Head Of Giant 330-Million-Year Old Shark Found In Kentucky Cave Wall
Paleontologists are amazed at the discovery of a 330-million-year-old shark head in a the wall of a Kentucky cave.
The discovery was initially made last year by cave specialists Rick Olson and Rick Toomey, who came across the surprising fossil while exploring and mapping the Mammoth Cave system in Mammoth Cave National Park.
The researchers struggled to identify exactly what animal the bones belonged to, so they sent photos to Vincent Santucci, the senior paleontologist for the National Park Service in Washington, D.C., with the hopes he would be able to help.
Santucci sent paleontologist John-Paul Hodnett to get a closer look at the fossil, the Louisville Courier Journal report. Though Hodnett was able to identify most of the shark fossils in the images, he became particularly interested in one set of remains.

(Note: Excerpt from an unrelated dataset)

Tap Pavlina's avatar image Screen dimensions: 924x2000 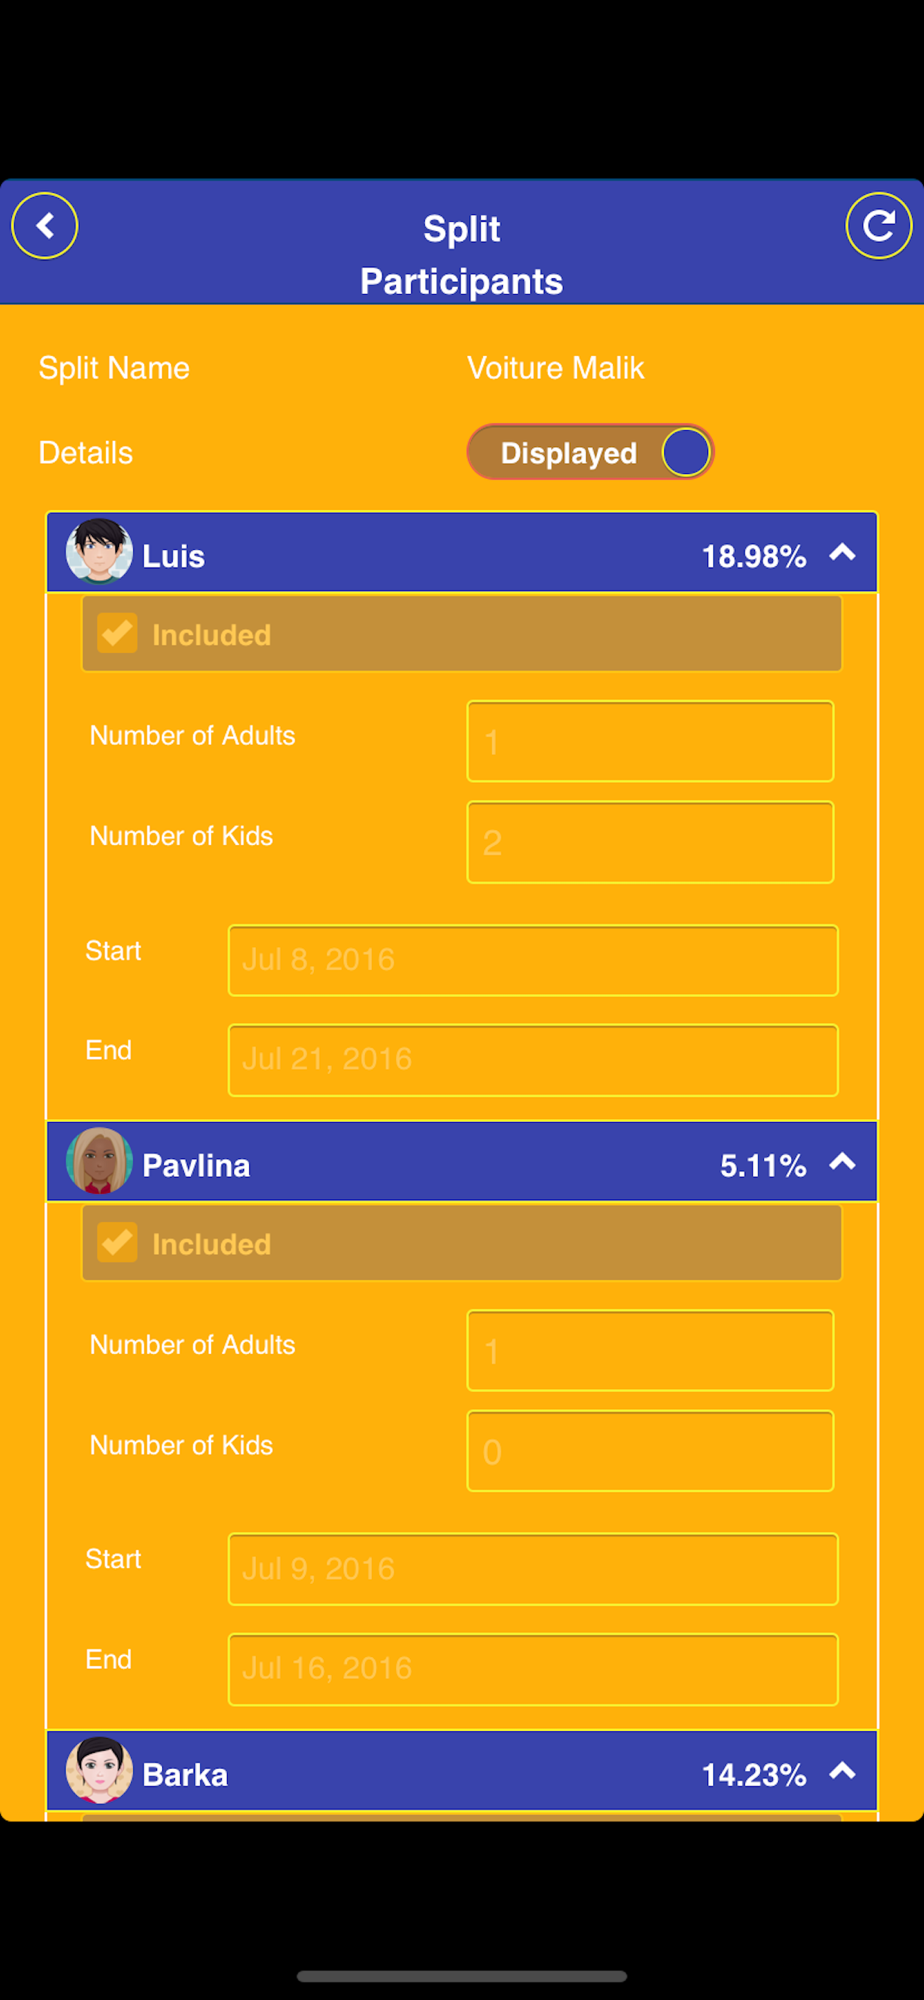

Discussing the find, the paleontologist said:
One set of photos showed a number of shark teeth associated with large sections of fossilised cartilage, suggesting there might be a shark skeleton preserved in the cave.
The fossil intrigued Hodnett as cartilage does not typically survive fossilisation, meaning shark skeletons are rare. However, as their teeth are made of bone and enamel, their teeth typically preserve well.
Upon arriving at the cave, Hodnett was amazed at the discovery.
The paleontologist continued:
I wasn’t exactly sure what I was going to see in the cave during my trip in November. When we got to our target specimen my mind was blown.
As it turned out, the fossils made up a shark’s lower jaw, skull cartilage and several teeth. Given the dimensions of the remains, they are believed to have belonged to a creature roughly the size of a Great White Shark.
Great Whites can range in length from 11 feet to 21 feet.
Hodnett determined the shark to be from a species called ‘Saivodus striatus’, which was around in the Late Mississippian period, about 330 to 340 million years ago.
The find is particularly significant because the time period is not typically well-represented in North America.
Discussing the importance of the fossils, Hodnett continued:
Most significantly, the majority of the shark fossils we discovered come from a layer of rock that extends from Missouri to Virginia but never documented the presence of sharks, until now.
It’s like finding a missing puzzle piece to a very big picture.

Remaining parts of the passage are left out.